*** Input records ***

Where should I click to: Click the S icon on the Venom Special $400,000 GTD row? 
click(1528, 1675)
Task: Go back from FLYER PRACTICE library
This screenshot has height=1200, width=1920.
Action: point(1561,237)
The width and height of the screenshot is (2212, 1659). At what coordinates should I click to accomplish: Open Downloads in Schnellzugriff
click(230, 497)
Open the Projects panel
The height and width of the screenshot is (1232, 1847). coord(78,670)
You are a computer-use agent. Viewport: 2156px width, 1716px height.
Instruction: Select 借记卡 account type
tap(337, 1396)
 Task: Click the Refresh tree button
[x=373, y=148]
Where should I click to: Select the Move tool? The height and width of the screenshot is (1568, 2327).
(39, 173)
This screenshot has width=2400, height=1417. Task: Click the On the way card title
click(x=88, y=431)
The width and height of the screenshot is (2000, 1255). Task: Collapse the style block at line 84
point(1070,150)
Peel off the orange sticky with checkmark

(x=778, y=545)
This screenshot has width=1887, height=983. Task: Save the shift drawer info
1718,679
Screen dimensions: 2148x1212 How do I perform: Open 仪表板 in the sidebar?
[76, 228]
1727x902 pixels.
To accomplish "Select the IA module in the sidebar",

***

◆ Your assignment
The records above are to be transcribed exactly and completely.

◆ Response area
Where should I click to: Click the S icon on the Venom Special $400,000 GTD row? 
click(1528, 1675)
Task: Go back from FLYER PRACTICE library
This screenshot has height=1200, width=1920.
Action: point(1561,237)
The width and height of the screenshot is (2212, 1659). At what coordinates should I click to accomplish: Open Downloads in Schnellzugriff
click(230, 497)
Open the Projects panel
The height and width of the screenshot is (1232, 1847). coord(78,670)
You are a computer-use agent. Viewport: 2156px width, 1716px height.
Instruction: Select 借记卡 account type
tap(337, 1396)
 Task: Click the Refresh tree button
[x=373, y=148]
Where should I click to: Select the Move tool? The height and width of the screenshot is (1568, 2327).
(39, 173)
This screenshot has width=2400, height=1417. Task: Click the On the way card title
click(x=88, y=431)
The width and height of the screenshot is (2000, 1255). Task: Collapse the style block at line 84
point(1070,150)
Peel off the orange sticky with checkmark

(x=778, y=545)
This screenshot has width=1887, height=983. Task: Save the shift drawer info
1718,679
Screen dimensions: 2148x1212 How do I perform: Open 仪表板 in the sidebar?
[76, 228]
1727x902 pixels.
To accomplish "Select the IA module in the sidebar",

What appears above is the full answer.